One of them came up to me. He had a bronze complexion, purplish lips. ‘Isfahan! Leaving right now!’ His face was convulsed by the opiate’s bonhomie. (In Iran, the masses have both religion and opium.) His hand gripped me insolently.

I picked another driver, one with a clean moustache and an ironed shirt. The back seat of his Peugeot was occupied by a man in his twenties and another chap with a beard. I took the third place. A young couple shared the front passenger seat and fed each other crisps.

We moved off. The driver shifted position in his seat, hunched over the wheel. He flicked the gears with his palms and ran his hands through his shiny hair. There was a short conversation about what music we would listen to. The field was narrowed down to the titans of Turkish pop: Tarkan or Ibrahim. Ibrahim won. The driver pushed Ibrahim into the cassette player with the tips of his fingers. He lit his cigarette, but not before putting it in a mahogany-coloured holder. Every elegant move seemed designed to beguile the senseless boredom of his hours. We left south Tehran.

The sun in my eyes; Ibrahim lamenting through his moustache; the proximity of the five others; cigarettes; the speed and a rococo driver.

I thought: why don’t I have a car? Now that baby’s on the way, well have to get a car. Must be air-conditioned. But expensive! Government monopoly over car making, and demand far exceeds output: prices artificially high. Paykan? Forget it; Bita would sooner walk. Best alternative? Eight grand for a Kia Pride, a Korean-designed paper cup set on Smarties.

■ ACTIVITY ■
Please answer these questions from the passage about the ride out of Tehran:
1. What make of car did the chosen driver have?
2. Which singer won the choice of music?
3. What price does the passage give for a Kia Pride?

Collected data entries
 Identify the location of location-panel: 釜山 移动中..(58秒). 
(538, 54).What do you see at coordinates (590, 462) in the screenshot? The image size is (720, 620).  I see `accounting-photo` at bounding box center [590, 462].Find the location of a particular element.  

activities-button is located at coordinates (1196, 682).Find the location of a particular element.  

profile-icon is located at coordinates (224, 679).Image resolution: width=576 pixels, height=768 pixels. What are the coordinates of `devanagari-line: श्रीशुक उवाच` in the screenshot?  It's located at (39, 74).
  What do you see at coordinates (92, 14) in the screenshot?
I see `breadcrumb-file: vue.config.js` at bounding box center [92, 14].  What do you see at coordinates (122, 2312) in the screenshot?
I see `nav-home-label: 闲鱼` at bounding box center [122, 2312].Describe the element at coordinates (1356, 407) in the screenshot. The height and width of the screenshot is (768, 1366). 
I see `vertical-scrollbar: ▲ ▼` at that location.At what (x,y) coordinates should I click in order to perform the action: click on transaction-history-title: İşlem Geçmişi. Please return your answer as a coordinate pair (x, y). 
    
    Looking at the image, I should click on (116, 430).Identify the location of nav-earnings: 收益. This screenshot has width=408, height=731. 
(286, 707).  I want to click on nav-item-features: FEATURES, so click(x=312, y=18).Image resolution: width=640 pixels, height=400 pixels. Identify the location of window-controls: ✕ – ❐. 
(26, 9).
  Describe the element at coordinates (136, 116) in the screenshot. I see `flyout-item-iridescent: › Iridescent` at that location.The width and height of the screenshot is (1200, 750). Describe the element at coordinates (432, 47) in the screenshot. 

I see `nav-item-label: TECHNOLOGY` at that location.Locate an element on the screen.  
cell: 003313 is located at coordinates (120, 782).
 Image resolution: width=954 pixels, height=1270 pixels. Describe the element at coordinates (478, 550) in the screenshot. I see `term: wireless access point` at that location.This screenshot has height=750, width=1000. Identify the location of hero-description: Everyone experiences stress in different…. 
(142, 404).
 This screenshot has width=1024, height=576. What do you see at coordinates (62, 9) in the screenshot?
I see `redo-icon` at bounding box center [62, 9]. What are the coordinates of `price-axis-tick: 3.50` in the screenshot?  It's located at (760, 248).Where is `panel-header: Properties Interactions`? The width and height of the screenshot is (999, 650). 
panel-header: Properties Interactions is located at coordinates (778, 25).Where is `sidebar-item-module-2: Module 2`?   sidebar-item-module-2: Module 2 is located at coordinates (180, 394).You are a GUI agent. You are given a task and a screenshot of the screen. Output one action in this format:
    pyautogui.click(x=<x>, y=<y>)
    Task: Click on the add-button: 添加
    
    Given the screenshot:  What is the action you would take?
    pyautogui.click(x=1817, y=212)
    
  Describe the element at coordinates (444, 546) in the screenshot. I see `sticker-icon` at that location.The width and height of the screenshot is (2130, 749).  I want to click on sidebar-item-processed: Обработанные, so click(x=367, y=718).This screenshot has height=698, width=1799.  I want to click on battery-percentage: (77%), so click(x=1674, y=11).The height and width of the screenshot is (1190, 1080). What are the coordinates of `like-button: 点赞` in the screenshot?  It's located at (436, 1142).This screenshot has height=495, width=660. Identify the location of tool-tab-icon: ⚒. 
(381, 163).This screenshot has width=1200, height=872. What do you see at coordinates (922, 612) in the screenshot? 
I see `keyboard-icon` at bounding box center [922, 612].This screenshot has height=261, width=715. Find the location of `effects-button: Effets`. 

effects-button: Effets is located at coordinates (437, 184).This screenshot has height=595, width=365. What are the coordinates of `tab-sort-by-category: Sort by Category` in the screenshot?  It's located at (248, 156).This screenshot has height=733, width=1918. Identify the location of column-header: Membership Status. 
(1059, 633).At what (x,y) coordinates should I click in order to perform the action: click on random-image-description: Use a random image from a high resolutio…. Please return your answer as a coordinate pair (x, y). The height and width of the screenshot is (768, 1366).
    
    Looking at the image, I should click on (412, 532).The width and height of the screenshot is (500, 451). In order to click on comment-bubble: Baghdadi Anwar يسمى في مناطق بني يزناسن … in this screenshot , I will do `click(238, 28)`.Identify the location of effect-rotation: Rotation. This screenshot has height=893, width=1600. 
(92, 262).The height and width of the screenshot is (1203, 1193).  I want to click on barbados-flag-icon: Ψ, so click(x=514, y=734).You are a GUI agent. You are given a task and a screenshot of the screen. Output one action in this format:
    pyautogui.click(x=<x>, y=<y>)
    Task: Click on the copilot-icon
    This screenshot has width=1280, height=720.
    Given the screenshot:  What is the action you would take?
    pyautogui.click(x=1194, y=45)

■ COMPLETED TASK ■
1. A Peugeot.
2. Ibrahim.
3. Eight grand.